В 1913 году Евгений Шварц закончил реальное училище. «Я давно решил стать писателем, но говорить об этом старшим остерегался, – запишет он 28 июля 1952 года. – Считалось само собою разумеющимся, что я должен после среднего получить и высшее образование. Но куда идти? Казалось бы, что самым близким факультетом к избранной профессии был филологический. Но для реалиста он был невозможным из-за латинского и греческого языков».

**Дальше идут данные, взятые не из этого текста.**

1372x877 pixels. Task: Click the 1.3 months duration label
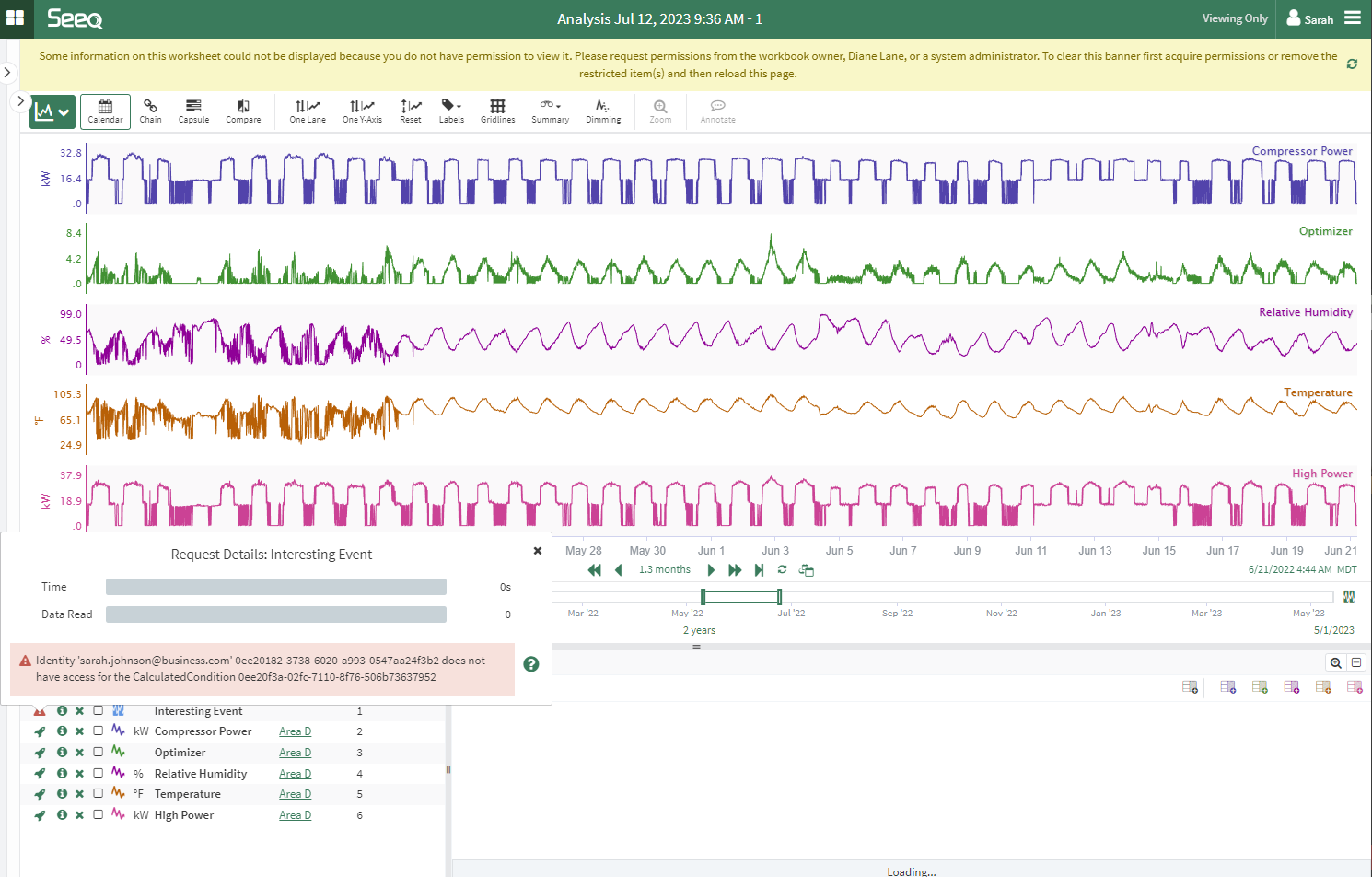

И на семейном совете посчитали, что лучше всего было бы идти Жене на юридический факультет. Однако и тут стало препятствием незнание латыни. Тогда было решено, что он поедет в Москву, в только что открытый там Коммерческий институт. Смысл этого решения заключался в том, что в 1911 году по распоряжению министра народного просвещения Л. А. Кассо за антиправительственные выступления несколько тысяч студентов были исключены из Университета. В знак протеста 131 профессор тоже покинули Университет, и большая их часть перешла в Коммерческий институт. Но если сына не примут туда, он все равно останется в Москве, будет слушать лекции в Народном университете им. А. Шанявского и готовиться к сдаче экзамена по латыни.

В тринадцатом году закончила гимназию и Наташа Соловьева. На её семейном совете было решено, что она поедет в Петербург, на Бестужевские курсы. Лёля попросилась у родителей ехать с нею. Обещала поступить на курсы вольнослушательницей, а восьмой класс закончить экстерном и получить аттестат зрелости.

Собрался в Петербургский университет и Юра Соколов.

«Сегодня исполнилось два года с тех пор, как я начал вести эти тетради на особых условиях, заключенных с самим с собой, – записал Евгений Львович 24 июня 1951 года. – Я решил во что бы ни стало писать нечто ни для чего и ни для кого. Научиться рассказывать все. Я стал позволять себе всё: общие места, безвкусицу… запретил себе зачеркивать что бы то ни было… Запретил себе переписывать то, что написано, так что я, вероятно, повторяюсь. К чему это привело? Начав писать все, что помню о себе, я, к своему удивлению, вспомнил много-много больше, чем предполагал. И назвал такие вещи, о которых и думать не смел. Но боюсь, что со всеми своими запрещениями я их именно только назвал, а не описал. И чем я взрослее, тем труднее мне описывать. Но я не врал. В первые дни записей я своими рассказами раза два был близок к тому, чтобы заслонить от себя пережитое или по-новому осветить. Но это прошло. Пережитое воскресало для меня день за днём, иногда с такой ясностью, что терялось ощущение чуда, с которым я смотрел на майкопские времена. Но, видимо, пришло время ставить задачи потруднее. Написав эти слова, я с удовольствием и удивлением заметил, что мне жалко будет бросать эти воспоминания».

На мой взгляд, самое важное и лучше всего описано душевное состояние Жени в разные временные отрезки его жизни. Поэтому я так щедро ими и пользовался. И буду пользоваться впредь.